Understanding Text

Because deep in its guts your computer performs all its operations using 1’s and 0’s—numbers—and because many of the most important contributors to the history of computing have been mathematicians and scientists, and because many of the most important uses for computers are in the STEM fields (science, technology, engineering, math), and because most people think of “computation” as synonymous with “calculation,” it’s easy to lose sight of the crucial role played in computing by words.

Words are just as essential to computing as numbers. It’s a safe bet that more people use computers for text-based tasks—email, text-messaging, word-processing, website creation, and the like—than for mathematical ones. And high-level programming languages like Python, Ruby, Java, and Perl are all written as text, which is only later compiled into machine language so that the computer can execute its commands. (Two of the earliest high-level programming languages were FORTRAN and COBOL, the latter evolving from work by the early computing pioneer Grace Hopper.)

But not all computer text is the same. If you have Microsoft Word installed on your computer, you can easily demonstrate this for yourself.

A peek inside a Word file

Here’s a simple Word document containing a single sentence, saved in Word’s default .docx format. (If you haven’t done so already, now is a good time to make sure that your Finder or File Explorer is showing you the extensions at the end of file names, such as .docx, .pdf, .png, .jpg, .txt. ).

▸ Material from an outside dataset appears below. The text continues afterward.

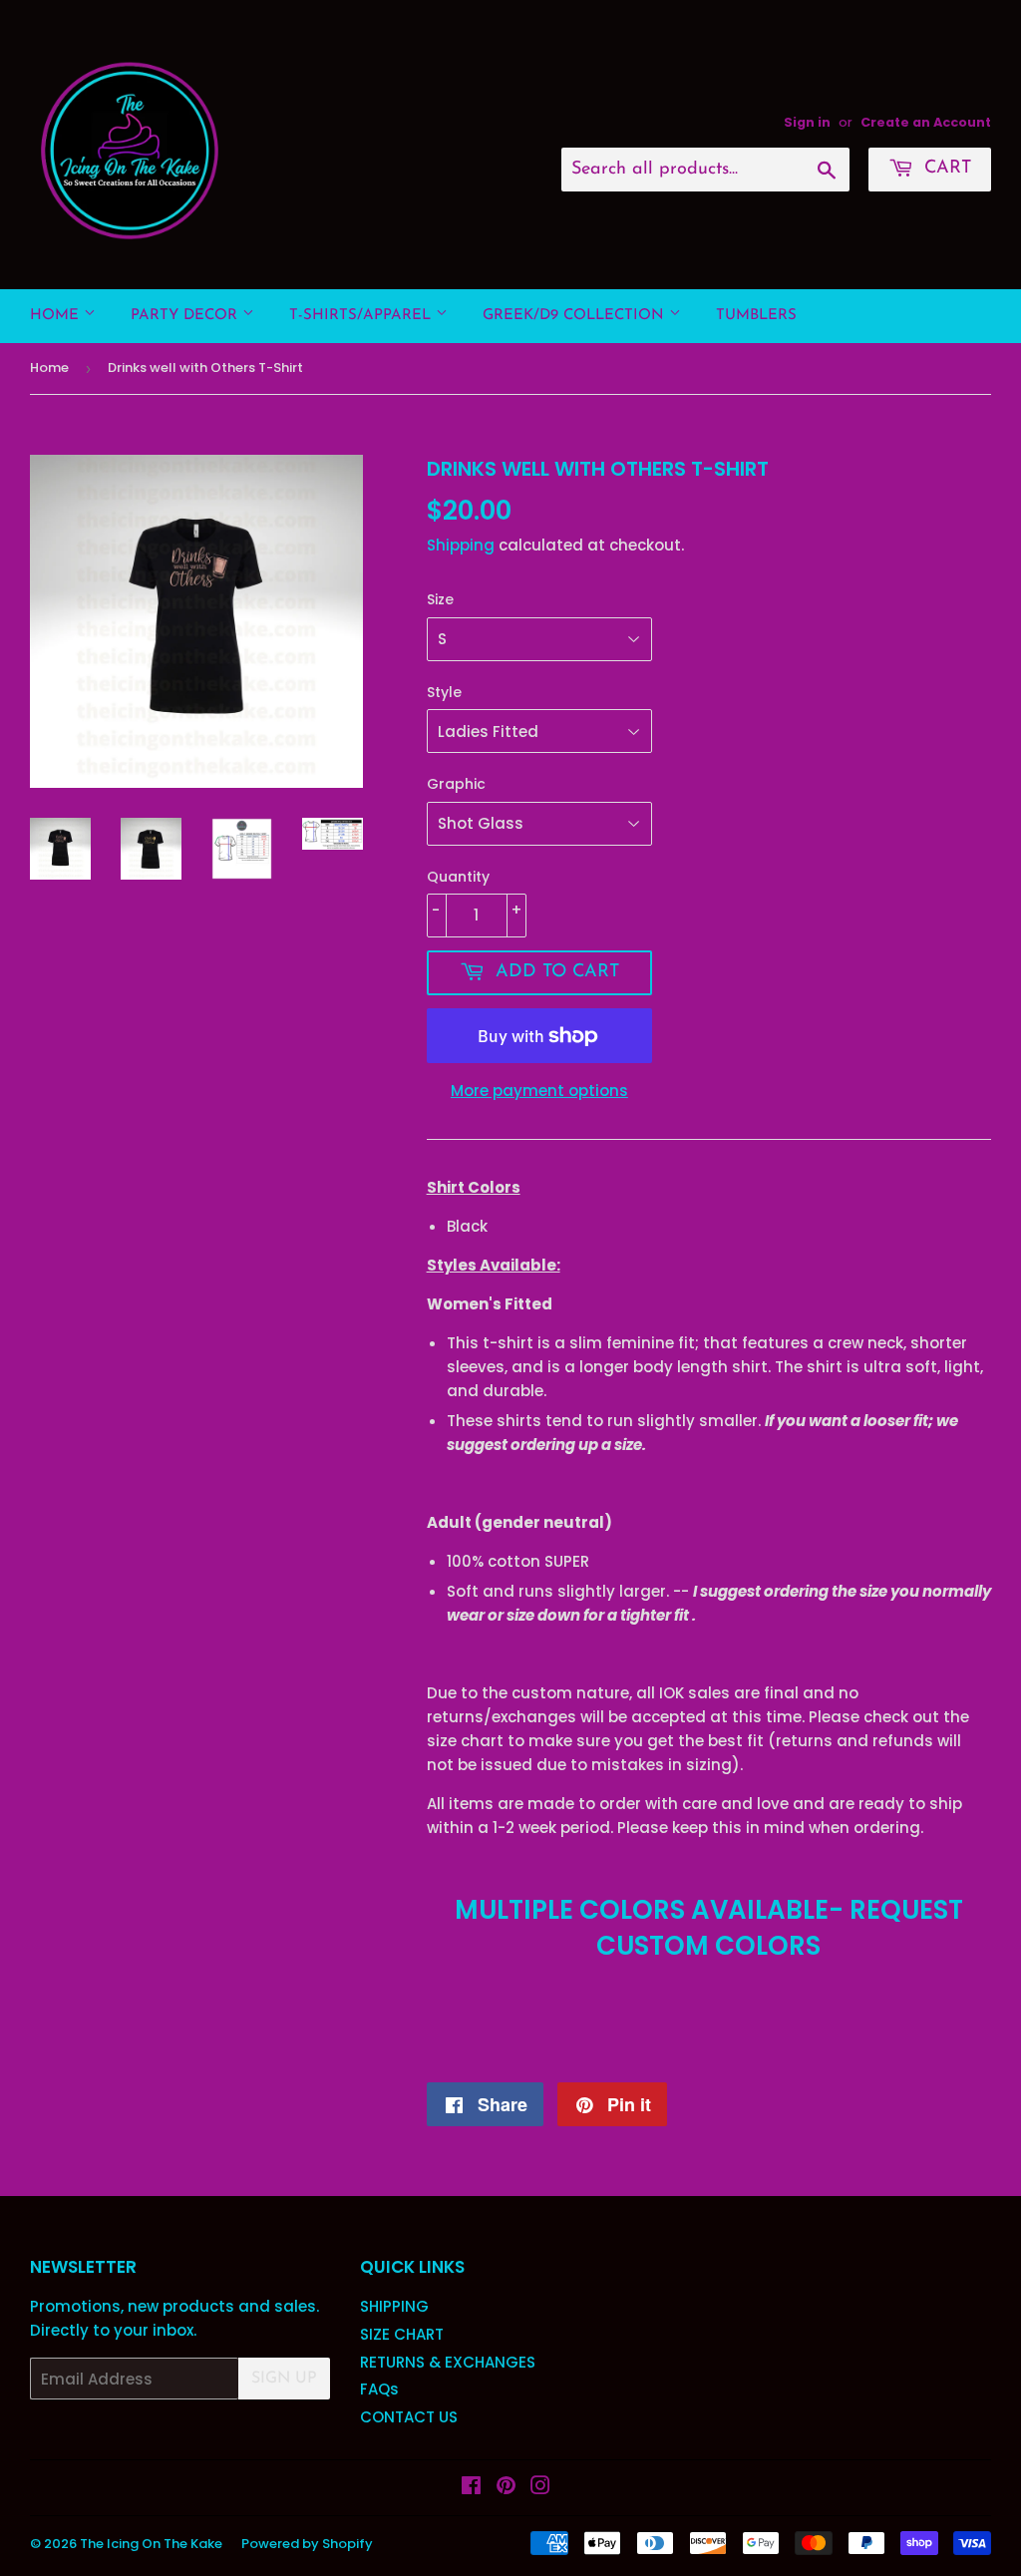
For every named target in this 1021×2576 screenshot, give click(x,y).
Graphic (456, 784)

Word doc with a single sentence

Let’s see if we can take a look inside this file from the command line using less.

Less command with Word doc in .docx format

Our shell warns us that this Word file may be a binary file—that is, a file that contains more than just text. Trying to view a binary file with less or cat will output a bunch of characters to our terminal that will look like gibberish; it might also have some unpredictable and adverse effects on our shell. We’ll politely decline to go any farther by typing n, for “no.” That will land us back at the command-line prompt.

Now let’s see what happens if we save the same one-sentence Word file in a format other than the default .docx. We can do this by choosing File > Save As and using the dropdown menu in the dialog that pops up to select a different file format.

Word document "Save As" pop-up showing file-type options

As the screenshot above shows, the dropdown appears at the bottom of the window, and you can change the format of the file copy you’re creating to “Plain Text.” It will be saved with the .txt extension at the end of the file name.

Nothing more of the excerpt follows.